There has been an increase in distressed properties of recent times. This is mainly due to increased interest rates, placing pressure on mortgage holders. Many have defaulted on their repayments and therefore need to sell.  Often they are placed in a situation where they need to sell immediately.

This has prompted an increased interest in seeking out these types of properties to take advantage of the discounted value. However, there are risks involved and it can result in a poor property investment choice. The following analysis explores the pros and cons of investing in a distressed property.

What Is A Distressed Property

A distressed property is the term used when a property needs to be sold urgently.  The seller is willing to accept a price that is lower than the market value in order to sell right away. For buyers, this may seem like a worthwhile investment and there are certainly many advantages. However, there are also potential issues which would need to be investigated to ensure that it is a profitable investment.

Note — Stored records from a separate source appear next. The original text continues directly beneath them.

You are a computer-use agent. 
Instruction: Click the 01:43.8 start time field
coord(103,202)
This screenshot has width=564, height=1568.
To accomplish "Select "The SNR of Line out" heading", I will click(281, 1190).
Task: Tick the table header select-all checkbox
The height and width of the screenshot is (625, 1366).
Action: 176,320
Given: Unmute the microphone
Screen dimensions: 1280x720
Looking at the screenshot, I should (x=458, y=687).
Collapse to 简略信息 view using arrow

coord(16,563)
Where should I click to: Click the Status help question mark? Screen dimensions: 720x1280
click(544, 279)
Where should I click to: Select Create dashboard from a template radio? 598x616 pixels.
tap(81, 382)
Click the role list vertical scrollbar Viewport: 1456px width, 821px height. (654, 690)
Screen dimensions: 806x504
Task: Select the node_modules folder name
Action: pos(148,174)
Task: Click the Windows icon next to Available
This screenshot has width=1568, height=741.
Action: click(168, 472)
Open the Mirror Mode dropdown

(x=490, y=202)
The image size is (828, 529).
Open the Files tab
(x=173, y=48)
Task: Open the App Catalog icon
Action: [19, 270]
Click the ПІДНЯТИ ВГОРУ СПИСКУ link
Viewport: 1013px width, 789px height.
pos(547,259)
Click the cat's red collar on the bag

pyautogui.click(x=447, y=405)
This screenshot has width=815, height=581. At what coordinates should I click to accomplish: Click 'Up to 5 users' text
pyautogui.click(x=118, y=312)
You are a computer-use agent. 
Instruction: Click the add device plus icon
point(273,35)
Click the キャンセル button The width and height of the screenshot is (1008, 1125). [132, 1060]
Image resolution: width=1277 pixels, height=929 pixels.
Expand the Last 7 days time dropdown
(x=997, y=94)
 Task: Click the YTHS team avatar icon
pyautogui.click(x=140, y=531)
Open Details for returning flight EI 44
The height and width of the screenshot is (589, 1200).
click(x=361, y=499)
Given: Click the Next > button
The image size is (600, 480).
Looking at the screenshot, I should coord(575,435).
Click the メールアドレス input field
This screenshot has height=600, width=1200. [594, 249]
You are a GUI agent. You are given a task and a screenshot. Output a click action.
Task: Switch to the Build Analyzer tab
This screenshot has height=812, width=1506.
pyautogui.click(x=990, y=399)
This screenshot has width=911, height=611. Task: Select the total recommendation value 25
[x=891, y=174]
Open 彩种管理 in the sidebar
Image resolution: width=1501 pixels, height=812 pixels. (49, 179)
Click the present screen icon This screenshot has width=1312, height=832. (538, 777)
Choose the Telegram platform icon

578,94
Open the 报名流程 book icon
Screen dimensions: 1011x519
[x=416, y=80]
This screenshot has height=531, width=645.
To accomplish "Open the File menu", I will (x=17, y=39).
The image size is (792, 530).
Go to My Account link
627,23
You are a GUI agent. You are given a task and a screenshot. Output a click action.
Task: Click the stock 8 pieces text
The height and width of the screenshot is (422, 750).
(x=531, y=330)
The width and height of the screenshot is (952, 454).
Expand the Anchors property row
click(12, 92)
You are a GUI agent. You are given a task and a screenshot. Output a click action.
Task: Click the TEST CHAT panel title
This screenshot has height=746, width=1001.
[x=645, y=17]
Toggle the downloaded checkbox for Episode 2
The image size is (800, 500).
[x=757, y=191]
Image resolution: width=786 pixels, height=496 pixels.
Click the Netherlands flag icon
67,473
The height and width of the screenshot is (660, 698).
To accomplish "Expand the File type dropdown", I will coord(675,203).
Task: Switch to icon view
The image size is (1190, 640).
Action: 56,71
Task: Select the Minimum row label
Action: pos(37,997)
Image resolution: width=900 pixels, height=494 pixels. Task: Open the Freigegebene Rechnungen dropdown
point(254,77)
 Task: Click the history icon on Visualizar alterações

If a property needs to be sold immediately, then it is an important responsibility of the buyer to understand why it is being sold. If it is for reasons that affect the property directly, then the buyer should learn what the long term implications are since this may affect the value and the ability to sell in the future.

Why A Property May Be Considered “Distressed”

This type of property sale can occur due to a number of reasons, not only financial stress. It may be due to relationship failure and the property sale is part of the settlement. Divorce can be complicated and often it results in selling the property.

Damage to the property can render the property unserviceable and the owner is not in a position to immediately rebuild or renovate.  Common examples of physical damage are natural disasters, fire, vandalism, flood or neglect.

In the case of a deceased estate, for the next of kin, the priority would be the sale and profitable aspect of the sale would be secondary. It is the course of action when selling is the only way to divide the assets among all the closest living relatives.

The owner may not be able to make the repayments on their mortgage and the property may be repossessed by the lender. This often happens when interest rates increase, the owner has a sudden unexpected expense or when the owner has been made redundant from their job.


Lower Property Price                       

Lower values make this an appealing investment opportunity for those looking to enter the real estate market. In fact there have been cases where the bank has repossessed the property, and they were subsequently sold for half of their value. Although, most of the time the discounted value would be just enough to attract buyers.

Instant Equity

Although it is not always the case, there is the possibility that the sale will result in instant equity. This means there is a large different between the loan amount and the value of the property.  Equity is required to buy another investment property and can be used as a deposit. This instant equity gained from the purchase can contribute to the buyer’s next property investment.

Quick Settlement

Due to the nature of the sale intent, a distressed property will almost always settle quickly. This is the main goal of the seller and the buyer benefits in terms of lessening the stress of negotiating and saving time on the entire process. Buying a property can typically take a few months, but if a seller wants to Sell Property at Auction, this can help to speed things up. Speeding up this process is a significant advantage for many, especially those looking to relocate for work or upsize to make space for a baby.


Issues With The Property

Distressed properties are often sold “as-is,” which means that the buyer assumes all responsibility for any repairs or issues with the property. This can be risky, as there may be hidden problems that only become apparent after the purchase.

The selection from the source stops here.